After health care reform is implemented, some individuals and families, including
immigrants, will still lack health insurance coverage. We have a responsibility to ensure
that no one is left without the ability to see a doctor when he or she is sick or get
emergency care when his or her health is at risk. Therefore, we urge Congress to ensure
sufficient funding for safety-net clinics, hospitals and other providers serving those who
will continue to fall through the cracks of a reformed system.
This is truly a wise and reasonable approach to health care reform. This preserves and balances the principles of solidarity (standing with those in need) and subsidiarity (solving problems at the lowest effective level). The federal government is a safety-net, not a primary provider.
Tonight, a bipartisan group of pro-life leaders will present a webcast to educate the public on the perils to pro-life principles that exist in the current plans for health care reform. This group will include Kristen Day of Democrats for Life, Fr. Frank Pavone of Priests for Life, Dr. Charmaine Yoest of Americans United for Life, and Marjorie Dannenfelser of the Susan B. Anthony List, among others. The webcast will be broadcast tonight at 9 p.m. Eastern time and can be viewed at this web site. Go to this site to register to view the webcast as well as to find out more information about the concerns of the pro-life community. It is vital that all citizens, especially all Catholic citizens, educate themselves about the moral dangers of the current health care reform legislation.

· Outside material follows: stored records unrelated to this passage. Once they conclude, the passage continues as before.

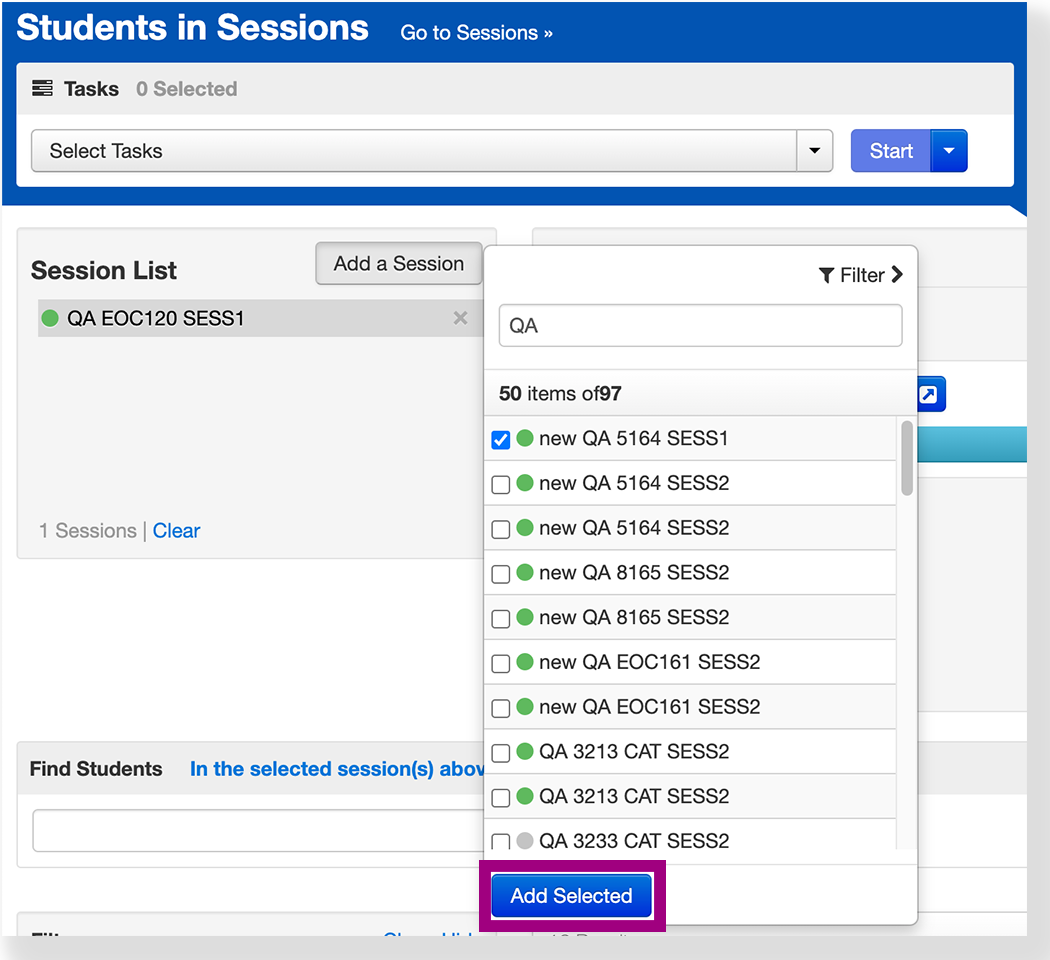Viewport: 1050px width, 960px height.
Task: Expand the Filter chevron panel
Action: pos(896,275)
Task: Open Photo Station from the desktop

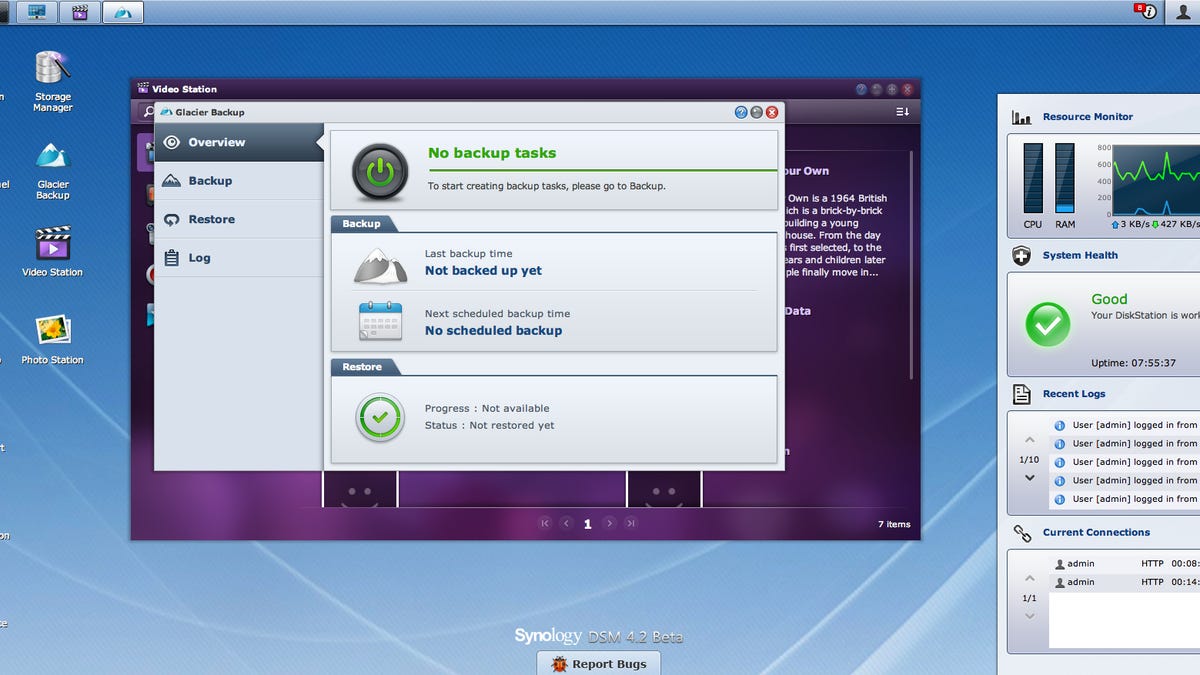Action: [x=52, y=331]
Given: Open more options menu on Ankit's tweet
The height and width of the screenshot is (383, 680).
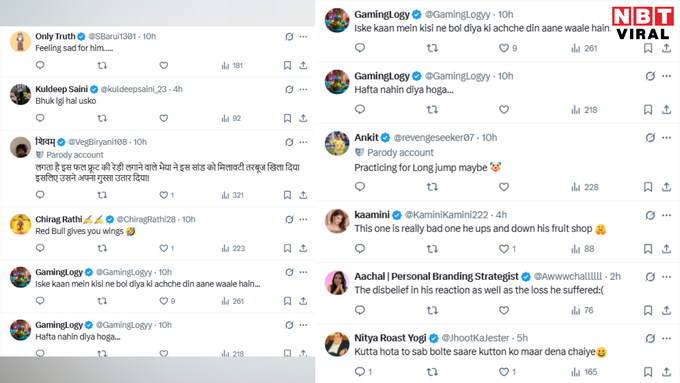Looking at the screenshot, I should 667,137.
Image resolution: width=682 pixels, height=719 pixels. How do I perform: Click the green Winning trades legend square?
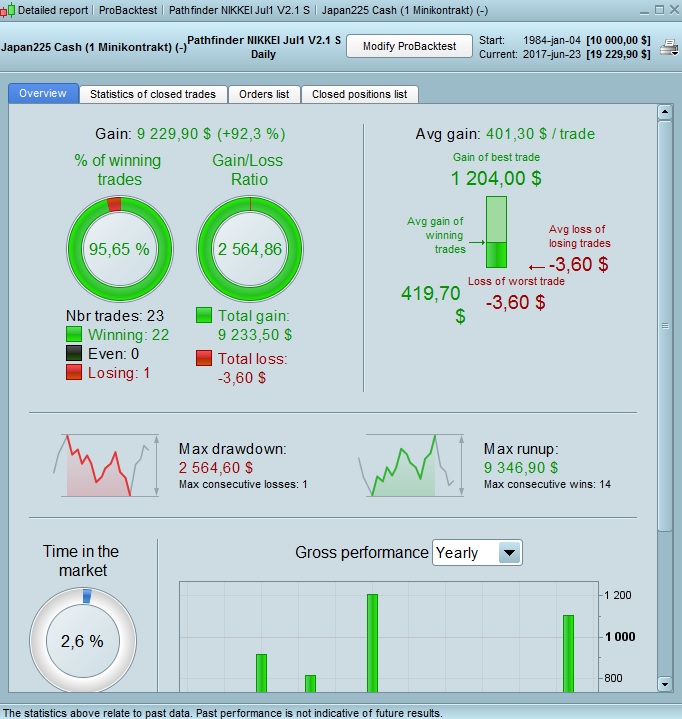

Bobby Jindal, the Catholic governor of Louisiana, proposed a strategy for health care reform that is in line with the Bishops proposals. Do read his entire proposal, but his last paragraph is key:
These steps would bring down health-care costs. They would not bankrupt our nation or increase taxes in the midst of a recession. They are achievable reforms with bipartisan consensus and public support. All they require is a willingness by the president to slow down and have an honest discussion with Americans about the real downstream consequences of his ideas. Let’s start there.
Congress is considering a multi-trillion dollar endeavor. Before that kind of financial burden is imposed on the current as well as the future generations of Americans, there needs to be an honest and bipartisan discussion of the problems and the solutions.










Comments
Medicare is a very popular form of single-payer, socialized medicine. Moreover, Medicare, much like Social Security, benefits both the rich and the poor. Have the US Catholic bishops ever suggested that Medicare somehow runs afoul of the principles of solidarity and subsidiarity? Of course not. Have the American Catholic bishops ever suggested that Medicare is somehow inconsistent with Catholic teaching? Of course not. Have the bishops in the UK or Canada ever suggested that socialized medicine, in and of itself, is somehow inconsistent with Catholic teaching? Of course not.
Socialized medicine is not at all inconsistent with Catholic teaching. You ought to be ashamed of yourself, Dr. Hunnell, for intimating otherwise.